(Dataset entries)
• • •

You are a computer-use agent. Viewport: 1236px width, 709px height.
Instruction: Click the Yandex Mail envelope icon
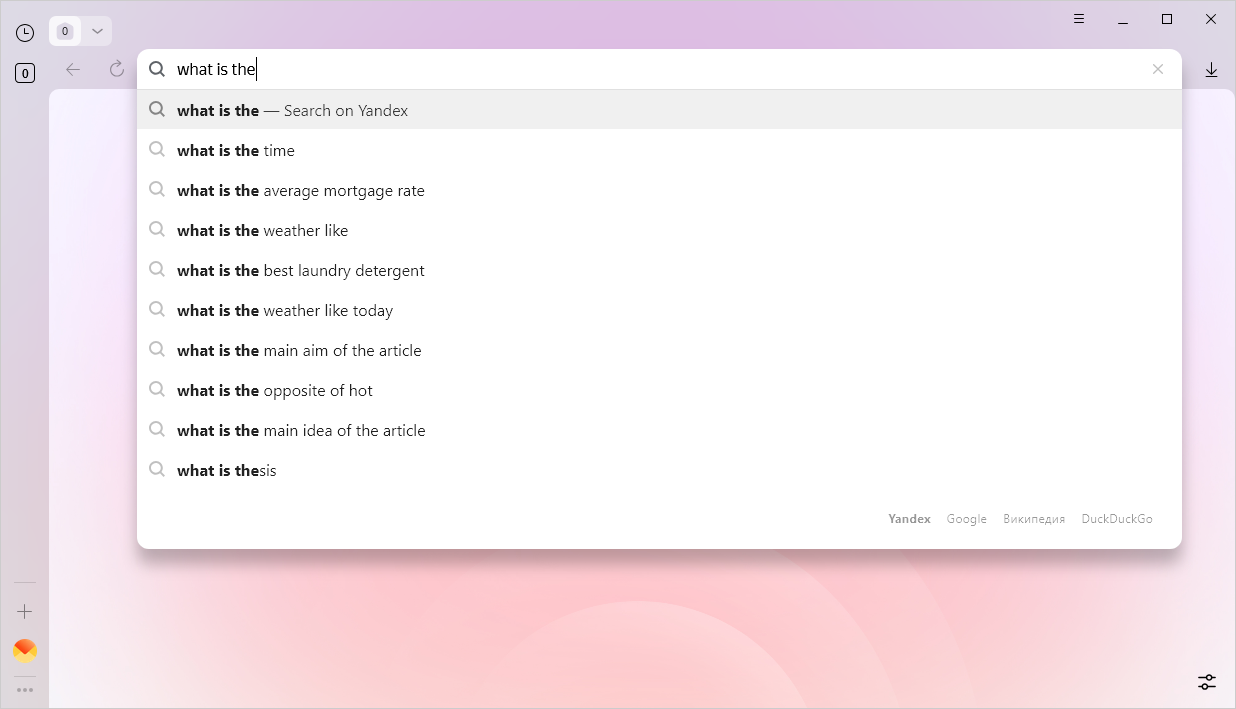(x=25, y=651)
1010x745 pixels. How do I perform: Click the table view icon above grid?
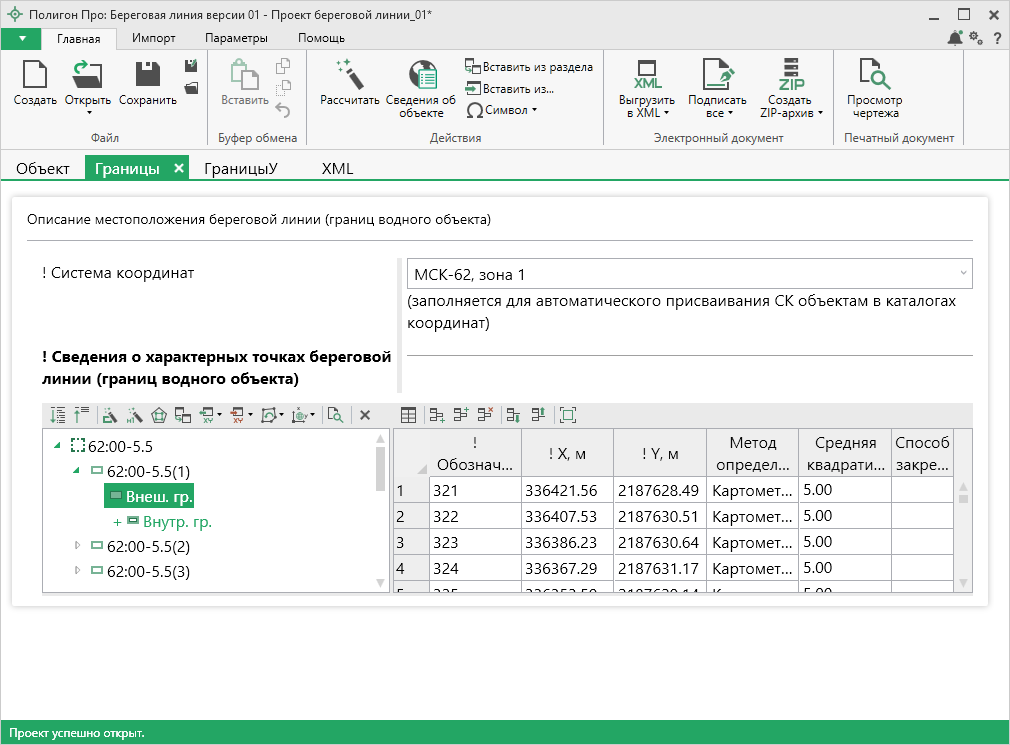(x=408, y=415)
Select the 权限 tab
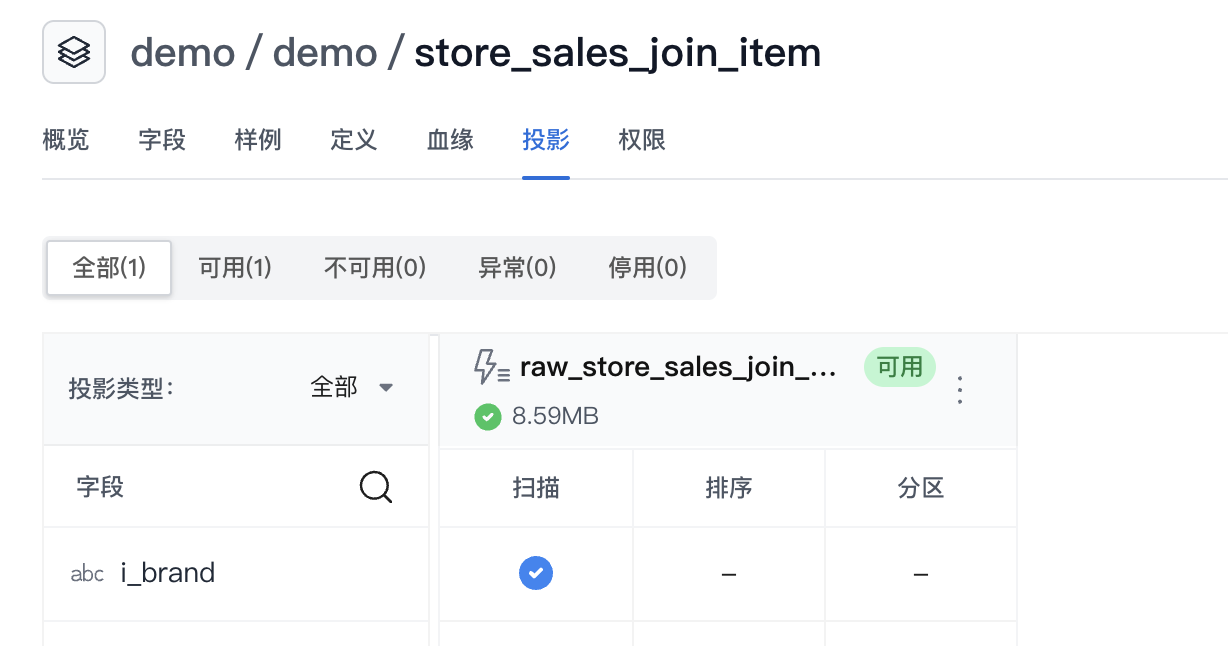This screenshot has width=1228, height=646. tap(642, 140)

• • •

Set out, exactly as given, the line that contains "1010x745 pixels. How" along with each line after it through the end of the records above; omit the pictures.

** TASK ANSWER **
1010x745 pixels. How do I perform: Click the table view icon above grid?
(x=408, y=415)
Select the 权限 tab
This screenshot has width=1228, height=646. tap(642, 140)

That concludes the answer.